Tous dénoncent une forme de laxisme et fustigent dans le même temps la politique sécuritaire mise en place par la Municipalité. «C’est du pipeau», n’hésitent-ils pas à dire, «des efforts ont peut-être été faits dans d’autres quartiers, mais pas ici où on vit l’enfer au quotidien.» Ceci d’autant plus qu’ils dénoncent dans un même temps ce qu’ils appellent le «deux poids, deux mesures» de la police qui serait beaucoup plus prompte à intervenir quand un établissement a encore 2 ou 3 clients qui tardent à sortir quelques petites minutes après minuit ou un bout de terrasse qui dépasse de 3 centimètres du trottoir, plutôt que de «s’occuper des vrais problèmes». «A croire qu’ils n’attendent que ça pour faire du fric», tonne Marc. Avant d’ajouter: «Ici, on fait vraiment tout pour décourager les commerçants.»

Trop complaisants?

Président de l’Association des commerçants de la rue de Bourg et de Saint-François, Claude Jutzi ne dément pas ces propos. «Dans le quartier, le problème est récurrent. Tout particulièrement dès la nuit tombée», note-t-il. «Même si le phénomène du deal est complexe à régler, on peut dire qu’ici la Ville a une attitude laxiste. Quelques opérations coup de poing pour la façade, mais le reste ne suit pas.» La faute à qui? «A des politiques trop complaisants et trop naïfs qui veulent accueillir la terre entière. Ils voient le dessus de la plaie, mais pas les causes de la gangrène.» Avant de tempérer son propos: «C’est vrai qu’ils se heurtent aussi à des normes pénales insuffisantes.»

Quand on évoque les commerçants qui se plaignent d’être pris dans le filet d’une police tâtillonne, Claude Jutzi sourit: «C’est le sport national. Chercher le détail qui tue le commerçant, c’est bien propre à Lausanne. Mais attention! Il ne faut pas confondre les polices: celle qui chasse les dealers n’est pas celle qui est à l’affût au quotidien d’un manquement au règlement! Reste que cet aspect des choses ajouté à une confrontation quotidienne au monde du deal de la drogue n’aide pas beaucoup à la sérénité. Il faut le vivre, pour le comprendre.»

Oui, mais....

«Ces critiques des commerçants ne sont pas nouvelles. Mais évitons les formules à l’emporte- pièce», répond d’emblée le municipal en charge de la Sécurité publique, Grégoire Junod. «S’agissant du deal, le problème a été dans l’ensemble plutôt bien réglé la journée, ce qui était très important aussi pour le commerce.

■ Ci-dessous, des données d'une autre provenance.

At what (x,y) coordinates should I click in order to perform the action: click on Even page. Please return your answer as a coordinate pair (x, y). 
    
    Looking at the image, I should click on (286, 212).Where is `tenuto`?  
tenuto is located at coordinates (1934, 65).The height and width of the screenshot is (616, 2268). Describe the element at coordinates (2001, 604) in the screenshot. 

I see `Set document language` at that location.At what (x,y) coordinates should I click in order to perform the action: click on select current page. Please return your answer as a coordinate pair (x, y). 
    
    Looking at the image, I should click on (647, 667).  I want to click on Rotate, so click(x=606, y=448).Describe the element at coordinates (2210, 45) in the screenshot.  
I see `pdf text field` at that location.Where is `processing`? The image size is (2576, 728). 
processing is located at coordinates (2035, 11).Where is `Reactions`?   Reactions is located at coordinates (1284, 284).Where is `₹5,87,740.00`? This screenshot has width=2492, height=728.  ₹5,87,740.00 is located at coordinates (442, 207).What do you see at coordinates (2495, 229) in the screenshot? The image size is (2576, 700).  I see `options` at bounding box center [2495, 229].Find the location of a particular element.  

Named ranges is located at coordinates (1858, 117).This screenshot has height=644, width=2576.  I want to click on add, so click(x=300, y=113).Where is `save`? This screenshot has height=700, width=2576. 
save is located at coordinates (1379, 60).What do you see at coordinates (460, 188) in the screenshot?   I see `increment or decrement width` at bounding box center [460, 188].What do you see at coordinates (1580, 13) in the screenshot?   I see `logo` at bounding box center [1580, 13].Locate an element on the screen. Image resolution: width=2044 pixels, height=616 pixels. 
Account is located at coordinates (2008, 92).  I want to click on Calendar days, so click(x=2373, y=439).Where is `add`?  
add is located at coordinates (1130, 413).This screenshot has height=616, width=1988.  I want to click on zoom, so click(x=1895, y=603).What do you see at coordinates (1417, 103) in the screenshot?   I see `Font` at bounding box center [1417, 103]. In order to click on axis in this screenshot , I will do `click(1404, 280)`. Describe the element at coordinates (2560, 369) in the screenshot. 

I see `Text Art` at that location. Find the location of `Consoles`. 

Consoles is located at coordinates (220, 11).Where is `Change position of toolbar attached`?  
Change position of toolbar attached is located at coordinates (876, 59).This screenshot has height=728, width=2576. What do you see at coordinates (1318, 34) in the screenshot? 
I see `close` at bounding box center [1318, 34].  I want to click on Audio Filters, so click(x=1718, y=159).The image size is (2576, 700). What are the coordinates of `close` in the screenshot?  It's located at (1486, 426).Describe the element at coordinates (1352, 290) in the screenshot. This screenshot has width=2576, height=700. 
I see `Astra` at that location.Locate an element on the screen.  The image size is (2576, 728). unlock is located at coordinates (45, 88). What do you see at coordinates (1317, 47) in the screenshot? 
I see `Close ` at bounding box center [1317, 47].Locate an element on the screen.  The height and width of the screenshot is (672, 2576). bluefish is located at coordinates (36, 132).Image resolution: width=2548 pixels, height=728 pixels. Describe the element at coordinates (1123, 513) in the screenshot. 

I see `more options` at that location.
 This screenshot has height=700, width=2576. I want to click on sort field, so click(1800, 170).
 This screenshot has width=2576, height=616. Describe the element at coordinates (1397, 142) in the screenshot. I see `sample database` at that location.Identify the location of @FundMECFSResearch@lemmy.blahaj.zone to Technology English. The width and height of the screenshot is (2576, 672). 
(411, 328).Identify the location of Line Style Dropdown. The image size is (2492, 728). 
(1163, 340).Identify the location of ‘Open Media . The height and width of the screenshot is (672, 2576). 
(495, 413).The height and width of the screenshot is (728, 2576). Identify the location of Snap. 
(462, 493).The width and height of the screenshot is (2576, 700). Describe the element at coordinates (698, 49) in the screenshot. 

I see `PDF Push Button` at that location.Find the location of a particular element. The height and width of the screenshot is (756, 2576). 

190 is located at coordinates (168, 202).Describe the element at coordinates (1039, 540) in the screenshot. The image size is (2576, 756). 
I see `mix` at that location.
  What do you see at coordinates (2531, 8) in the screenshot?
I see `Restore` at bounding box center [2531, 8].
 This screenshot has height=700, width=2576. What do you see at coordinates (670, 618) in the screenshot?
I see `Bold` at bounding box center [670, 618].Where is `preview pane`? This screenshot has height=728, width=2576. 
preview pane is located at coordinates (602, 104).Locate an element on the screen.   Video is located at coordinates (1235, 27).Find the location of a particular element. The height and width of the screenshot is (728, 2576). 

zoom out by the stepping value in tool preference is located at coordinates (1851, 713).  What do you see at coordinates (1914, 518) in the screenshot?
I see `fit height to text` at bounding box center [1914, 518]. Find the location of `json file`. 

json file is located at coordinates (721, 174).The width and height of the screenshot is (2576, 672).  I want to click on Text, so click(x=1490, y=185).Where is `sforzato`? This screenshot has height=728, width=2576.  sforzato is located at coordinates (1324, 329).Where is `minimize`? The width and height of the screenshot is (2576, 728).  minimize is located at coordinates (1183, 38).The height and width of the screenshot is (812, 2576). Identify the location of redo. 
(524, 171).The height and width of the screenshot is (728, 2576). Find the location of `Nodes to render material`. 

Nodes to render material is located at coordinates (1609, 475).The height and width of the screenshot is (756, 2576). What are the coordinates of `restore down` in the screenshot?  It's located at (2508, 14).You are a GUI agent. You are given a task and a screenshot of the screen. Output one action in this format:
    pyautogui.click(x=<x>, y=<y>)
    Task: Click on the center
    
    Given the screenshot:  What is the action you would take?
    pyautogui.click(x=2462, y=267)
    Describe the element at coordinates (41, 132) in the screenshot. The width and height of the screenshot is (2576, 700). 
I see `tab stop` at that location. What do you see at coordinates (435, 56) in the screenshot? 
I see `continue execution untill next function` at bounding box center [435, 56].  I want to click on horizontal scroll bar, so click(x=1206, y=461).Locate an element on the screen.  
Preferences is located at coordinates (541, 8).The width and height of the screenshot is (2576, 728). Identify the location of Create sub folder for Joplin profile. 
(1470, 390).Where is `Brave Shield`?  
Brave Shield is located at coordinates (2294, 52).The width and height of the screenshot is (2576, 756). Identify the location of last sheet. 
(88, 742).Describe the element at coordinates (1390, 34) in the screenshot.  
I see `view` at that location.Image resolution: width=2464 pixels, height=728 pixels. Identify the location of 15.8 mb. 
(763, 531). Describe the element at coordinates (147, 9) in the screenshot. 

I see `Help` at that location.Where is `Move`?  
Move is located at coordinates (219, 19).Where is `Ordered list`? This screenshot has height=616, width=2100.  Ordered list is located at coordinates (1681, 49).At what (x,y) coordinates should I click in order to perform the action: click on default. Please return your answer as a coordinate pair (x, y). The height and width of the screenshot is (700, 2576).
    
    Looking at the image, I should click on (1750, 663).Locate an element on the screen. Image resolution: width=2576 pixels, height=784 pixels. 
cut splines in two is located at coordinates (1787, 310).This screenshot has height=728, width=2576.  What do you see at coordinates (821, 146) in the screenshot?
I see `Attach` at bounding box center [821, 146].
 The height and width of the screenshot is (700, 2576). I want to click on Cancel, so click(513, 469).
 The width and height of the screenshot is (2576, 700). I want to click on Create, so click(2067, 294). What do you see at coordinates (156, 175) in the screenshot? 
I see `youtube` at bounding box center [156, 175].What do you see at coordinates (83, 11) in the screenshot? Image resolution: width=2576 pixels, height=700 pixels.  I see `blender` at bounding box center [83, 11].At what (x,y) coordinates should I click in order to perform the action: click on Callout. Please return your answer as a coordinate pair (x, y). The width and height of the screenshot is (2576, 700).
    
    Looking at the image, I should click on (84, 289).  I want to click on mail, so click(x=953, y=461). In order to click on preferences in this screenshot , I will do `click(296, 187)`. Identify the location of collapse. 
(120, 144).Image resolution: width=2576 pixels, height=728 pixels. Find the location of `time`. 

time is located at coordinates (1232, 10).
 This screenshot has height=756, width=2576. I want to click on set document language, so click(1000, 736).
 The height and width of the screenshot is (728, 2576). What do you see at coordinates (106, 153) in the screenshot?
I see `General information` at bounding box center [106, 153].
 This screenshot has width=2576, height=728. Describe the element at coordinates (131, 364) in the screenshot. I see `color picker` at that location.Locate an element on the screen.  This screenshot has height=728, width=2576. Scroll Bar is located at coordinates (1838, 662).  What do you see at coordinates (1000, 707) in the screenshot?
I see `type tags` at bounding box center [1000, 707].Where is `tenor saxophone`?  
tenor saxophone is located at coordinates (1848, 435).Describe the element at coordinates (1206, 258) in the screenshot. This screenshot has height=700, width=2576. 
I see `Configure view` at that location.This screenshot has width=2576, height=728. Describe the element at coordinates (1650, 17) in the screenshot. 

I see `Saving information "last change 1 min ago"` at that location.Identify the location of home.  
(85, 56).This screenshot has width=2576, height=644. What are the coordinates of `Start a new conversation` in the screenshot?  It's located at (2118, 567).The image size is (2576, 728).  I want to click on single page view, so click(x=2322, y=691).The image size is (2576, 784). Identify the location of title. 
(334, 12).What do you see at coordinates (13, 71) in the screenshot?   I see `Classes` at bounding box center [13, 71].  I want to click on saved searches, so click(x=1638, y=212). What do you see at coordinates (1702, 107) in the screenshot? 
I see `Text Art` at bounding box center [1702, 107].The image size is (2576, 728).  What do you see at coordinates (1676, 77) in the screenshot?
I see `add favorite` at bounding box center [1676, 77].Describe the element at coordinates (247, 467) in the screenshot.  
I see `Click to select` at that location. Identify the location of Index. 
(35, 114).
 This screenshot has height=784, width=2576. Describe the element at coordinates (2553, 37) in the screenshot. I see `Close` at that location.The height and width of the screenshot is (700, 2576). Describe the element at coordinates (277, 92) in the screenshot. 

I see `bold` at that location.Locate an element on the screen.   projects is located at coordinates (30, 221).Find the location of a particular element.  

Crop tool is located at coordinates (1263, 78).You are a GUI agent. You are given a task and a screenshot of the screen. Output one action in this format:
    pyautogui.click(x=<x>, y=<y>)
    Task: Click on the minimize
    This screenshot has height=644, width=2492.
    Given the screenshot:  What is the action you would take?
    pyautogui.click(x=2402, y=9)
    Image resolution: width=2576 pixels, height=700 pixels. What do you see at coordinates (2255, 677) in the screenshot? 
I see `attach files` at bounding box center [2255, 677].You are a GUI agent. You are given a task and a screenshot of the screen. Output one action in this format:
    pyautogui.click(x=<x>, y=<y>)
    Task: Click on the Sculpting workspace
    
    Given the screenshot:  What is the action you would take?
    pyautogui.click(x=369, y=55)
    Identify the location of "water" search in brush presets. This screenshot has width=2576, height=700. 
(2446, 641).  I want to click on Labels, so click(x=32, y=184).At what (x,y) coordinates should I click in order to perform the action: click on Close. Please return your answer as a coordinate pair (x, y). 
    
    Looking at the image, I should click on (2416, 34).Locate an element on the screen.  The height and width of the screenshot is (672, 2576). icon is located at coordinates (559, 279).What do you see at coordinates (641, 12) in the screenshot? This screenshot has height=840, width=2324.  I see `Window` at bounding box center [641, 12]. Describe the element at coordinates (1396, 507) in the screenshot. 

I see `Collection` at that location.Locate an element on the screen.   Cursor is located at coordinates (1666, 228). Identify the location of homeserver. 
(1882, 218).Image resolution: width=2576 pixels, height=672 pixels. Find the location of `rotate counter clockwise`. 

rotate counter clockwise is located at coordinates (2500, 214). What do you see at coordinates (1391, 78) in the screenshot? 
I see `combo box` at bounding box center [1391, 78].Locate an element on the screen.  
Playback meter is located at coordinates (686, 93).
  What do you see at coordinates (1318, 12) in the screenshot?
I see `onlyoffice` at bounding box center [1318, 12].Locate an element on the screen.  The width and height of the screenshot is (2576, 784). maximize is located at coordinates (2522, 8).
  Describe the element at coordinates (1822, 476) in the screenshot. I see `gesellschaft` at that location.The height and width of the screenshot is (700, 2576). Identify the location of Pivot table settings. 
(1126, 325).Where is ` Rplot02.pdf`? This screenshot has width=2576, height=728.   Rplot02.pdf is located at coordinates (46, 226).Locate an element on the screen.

Mais la situation demeure difficile en soirée, même si la police n’a pas relâché ses efforts dans le domaine. Au contraire, le renforcement progressif des patrouilles le soir doit nous permettre d’être plus présents. Mais la police n’a malheureusement pas toutes les réponses: les prisons sont surchargées, certains renvois de délinquants étrangers sont impossibles, et les requérants d’asile passent énormément de temps en procédure sans droit de travailler, ce qui incite à la délinquance. Ces problèmes dépassent malheureusement les compétences de la Commune».

Pour ce qui concerne les mesures administratives, Grégoire Junod avance des chiffres: «En 2015, il n’y a eu qu’une seule dénonciation pour dépassement d’horaire dans le quartier et pas une seule pour les terrasses. Vous admettrez que l’on est assez loin du harcèlement policier!» Et d’ajouter: « Pour l’ensemble de la Ville, on parle d’une vingtaine de dénonciations. En réalité, Lausanne a une pratique qui s’est plutôt assouplie. Via un nouvel outil informatique, nous avons également considérablement simplifié les procédures de demandes de prolongations d’horaire. La police priorise aussi son activité sur les infractions les plus graves.» Avant de conclure. «Lausanne doit être attentive à soutenir l’activité commerciale en Ville, ceci d’autant plus que les temps sont difficiles pour les commerçants. Quant à la sécurité, nous sommes sur la bonne voie avec une baisse de 30% des vols dans l’espace publics en 2014. La tendance se poursuit d’ailleurs en 2015. Le quartier «Bourg-St-François» connaît la même évolution.»